◆ **Selected passage**
+++++
RBI to Withdraw ₹1 Trillion from Banks Through 7-Day Reverse Repo to Control Excess Liquidity.

Banking & Finance | Dated: 25 Jun 2025

On 27 June 2025, the Reserve Bank of India (RBI) announced a 7-day Variable Rate Reverse Repo (VRRR) auction to absorb ₹1 trillion from the banking system. This move aims to reduce excess money in the system and align short-term interest rates with the RBI's policy rate.

🎯 Key Highlights:

  • - Banks currently have too much extra money, which can affect interest rates. The RBI is using this reverse repo auction to temporarily take back ₹1 trillion from the banking system and reduce the excess liquidity.
  • - In a reverse repo, RBI borrows money from banks for a few days and pays them interest. This helps RBI control the amount of money in the economy and keeps interest rates stable.
+++++
◆ **Work item A**
Answer these questions about the article on the RBI reverse repo auction:
(i) What type of auction did the RBI announce, according to the opening paragraph?
(ii) What do banks currently have too much of, according to the first key highlight?
(iii) What does the RBI pay banks when it borrows from them in a reverse repo?
◆ **Work item B**
Write a continuation of the article on the RBI reverse repo auction, starting after its final sentence.
The data comes from a separate source, unrelated to the RBI article.

◆ **Provided material**
+++++
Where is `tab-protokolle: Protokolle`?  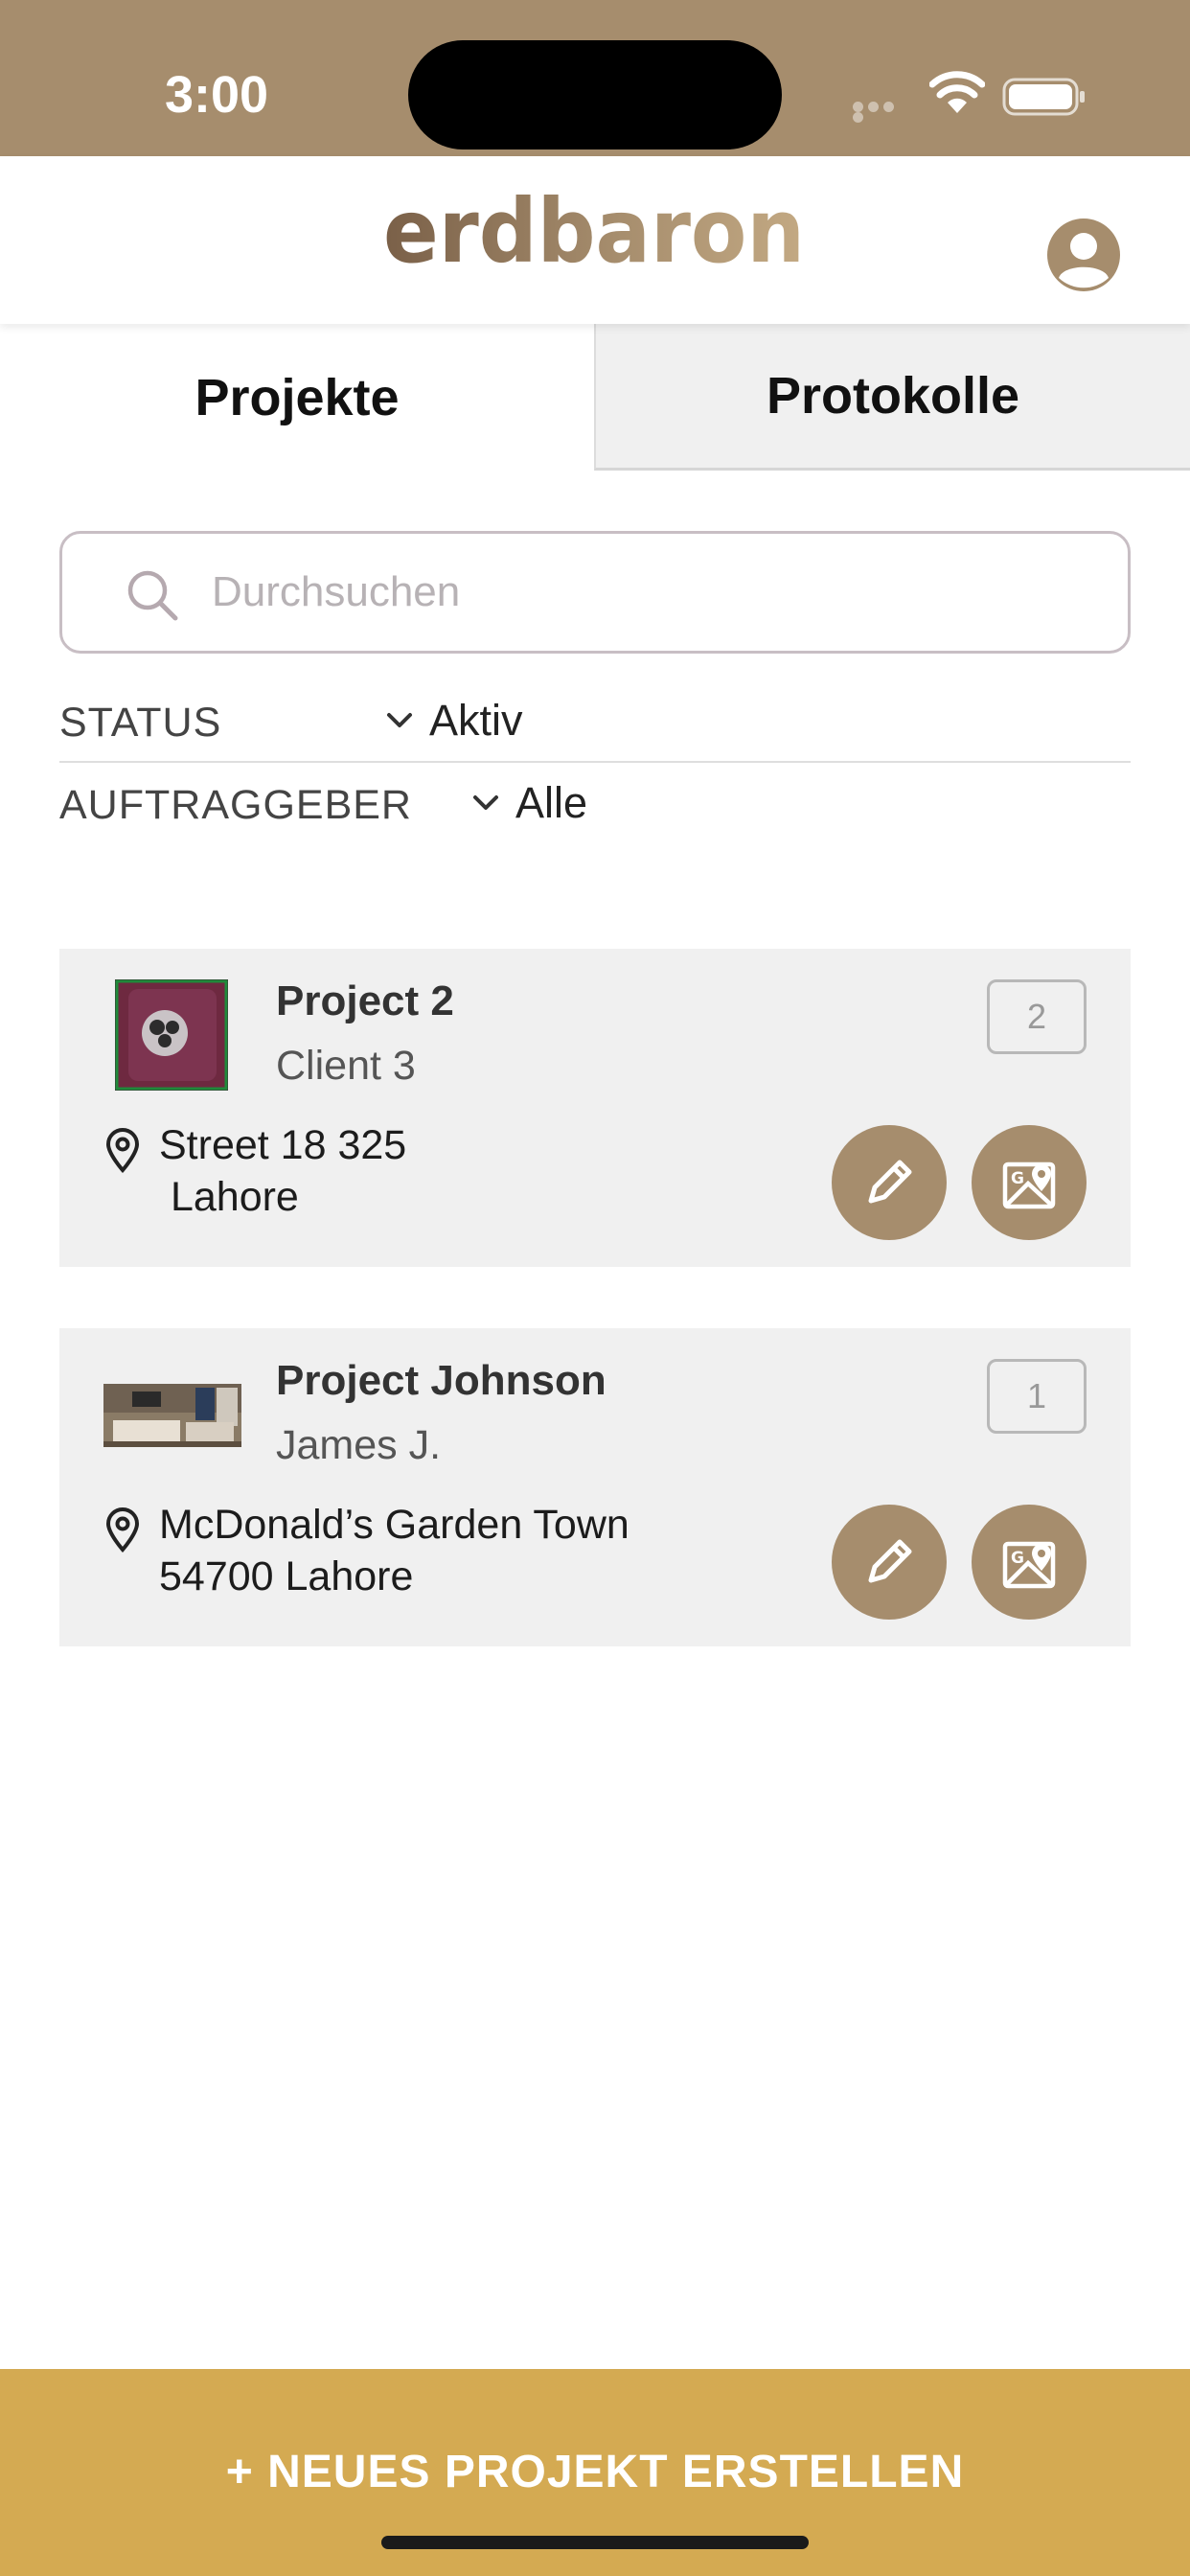 tab-protokolle: Protokolle is located at coordinates (892, 398).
+++++
◆ **Written reply A**
(i) A 7-day Variable Rate Reverse Repo (VRRR) auction.
(ii) Extra money.
(iii) Interest.

◆ **Written reply B**
  • - After the announcement, the overnight lending rate (call rate) rose to 5.30%, and short-term treasury bill rates also increased. This helps bring market interest rates closer to the RBI’s main policy rate.

💡 Other Important Facts:

  • (i) Recently, RBI also cut the repo rate by 50 basis points and announced a cut in CRR (Cash Reserve Ratio) to support growth while managing liquidity levels. This reverse repo move complements those steps.
  • (ii) Banks with extra money can now park it safely with RBI and earn interest. This helps avoid risky lending and keeps the banking system healthy and more controlled.
  • (iii) RBI said it will use such short-term auctions when needed but won’t do long-term bond selling (OMO) unless there’s pressure on capital flows. This gives RBI flexibility to manage liquidity smartly.

📚 Test Your Knowledge:

Recently, the RBI announced the withdrawal of how much liquidity from the banking system through a 7-day Variable Rate Reverse Repo (VRRR)?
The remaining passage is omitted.